Boreal forests have a large impact on local temperatures and, of the three main forest types, the largest influence on global mean temperature. Our study shows that the temperature in analysed locations will increase by 3.87–4.00 °C, which is in conjunction with the fourth and fifth IPCC Assessment Reports [52,53]. The precipitation will also decrease, in the range of 12.31% to 14.63%, by 2100. It is expected that a climate warming of 1–2 °C can cause small changes in alpine vegetation, but even greater warming of the climate can cause more pronounced changes [54]. This increment will be met by increased mineralisation, nutrient availability, and uptake by roots, without which the growth response to elevated temperature and CO2 will stagnate at a lower level [55,56,57,58,59].
Precipitation usually has a strong impact on the dynamics of soil moisture. Its loss by an interception in spruce stands is related to the nature of the rain and forest age. Many studies confirmed that the interception is increasing with the stand age [60,61]. Canopy gap differences were recorded in the dripping zone at the crown periphery and in the central zone of a crown of the stand [61]. Some studies of spruce forests show that the soil water content in the surface layer is higher in older stands, whereas in deeper soil it is higher in the thickets and young spruce stands [60]. Norway spruce needs high relative humidity and high surface moisture [62]. Additionally, even in its seedling stage, Norway spruce is very sensitive to soil moisture change, according to our results (Figure 4). The results from our study are in compliance with the results by Mihailović et al. [63]. The authors argue that for Dystric Cambysol soil type, the decrease in soil moisture will be between 6% and 8% (relative to the period 2021–2050, or 2051–2100).

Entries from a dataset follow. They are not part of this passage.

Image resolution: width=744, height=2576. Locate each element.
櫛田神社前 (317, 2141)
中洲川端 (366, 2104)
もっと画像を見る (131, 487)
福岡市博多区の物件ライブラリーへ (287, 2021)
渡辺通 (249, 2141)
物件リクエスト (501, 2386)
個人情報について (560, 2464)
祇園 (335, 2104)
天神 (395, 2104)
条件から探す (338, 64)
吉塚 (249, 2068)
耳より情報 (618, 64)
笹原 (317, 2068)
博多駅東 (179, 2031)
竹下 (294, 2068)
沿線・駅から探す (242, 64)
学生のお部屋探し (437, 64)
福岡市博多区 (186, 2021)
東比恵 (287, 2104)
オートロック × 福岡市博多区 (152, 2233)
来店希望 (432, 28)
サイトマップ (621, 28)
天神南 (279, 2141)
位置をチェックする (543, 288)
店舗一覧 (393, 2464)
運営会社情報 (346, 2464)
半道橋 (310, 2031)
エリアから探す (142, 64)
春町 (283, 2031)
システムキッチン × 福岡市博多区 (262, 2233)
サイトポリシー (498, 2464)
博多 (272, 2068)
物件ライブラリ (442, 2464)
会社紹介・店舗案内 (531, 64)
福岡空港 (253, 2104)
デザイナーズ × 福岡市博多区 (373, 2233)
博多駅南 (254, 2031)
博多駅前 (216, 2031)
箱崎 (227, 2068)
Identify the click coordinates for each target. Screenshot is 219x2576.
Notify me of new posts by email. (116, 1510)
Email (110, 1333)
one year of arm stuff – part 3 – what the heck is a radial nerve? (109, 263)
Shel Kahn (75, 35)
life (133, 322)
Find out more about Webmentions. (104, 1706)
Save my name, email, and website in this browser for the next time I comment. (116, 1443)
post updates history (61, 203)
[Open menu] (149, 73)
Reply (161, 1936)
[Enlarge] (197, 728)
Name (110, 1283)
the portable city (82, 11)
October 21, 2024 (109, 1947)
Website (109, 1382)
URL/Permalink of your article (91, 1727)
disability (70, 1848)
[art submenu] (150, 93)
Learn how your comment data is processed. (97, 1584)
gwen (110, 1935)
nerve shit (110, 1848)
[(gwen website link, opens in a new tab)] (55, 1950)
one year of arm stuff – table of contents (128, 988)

4.2. Norway Spruce Forests’ Response to Environmental Changes

The results show that sites in the same ecoregion have the highest correlation (Balkan mixed forests), and sites with the lowest similarity belong to those ecoregions (Rodope and Dynaric mountains) with the largest differences in temperature and precipitation values (Tables S2 and S3 in Supplementary Materials). The model output results also show similar trends for the future. The Rodope mountain ecoregion is highlighted as the least suitable for spruce forests (according to the A1B scenario) and the Dynaric mountain ecoregion, as the most suitable. This was additionally proven through the correlation of the HSIs and the main climatic parameters (Table 2). Thus, the delineation of the different habitats’ conditions, according to DMEER, for the comparison and assessment of different expressions of biodiversity are shown to be meaningful for the present and future analyses of plant communities.
A narrow range of tolerance is described as an indicator of a species’ sensitivity to environmental changes. If it is also an endemic or relict species, its response to climate change should be analysed very carefully. Species distribution shifts will also depend on habitat availability. Many already-threatened local endemic species will be affected first [64]. Some of them are range-restricted species and are in the list of characteristic combinations of species or play a pronounced role at the ground level. Some of them have a few generations in the vegetation period and cover the ground level with dense populations. They would be replaced by other species with less demand on the environmental conditions, which would, in turn, signal the first step in the process of the degradation of Norway spruce forests.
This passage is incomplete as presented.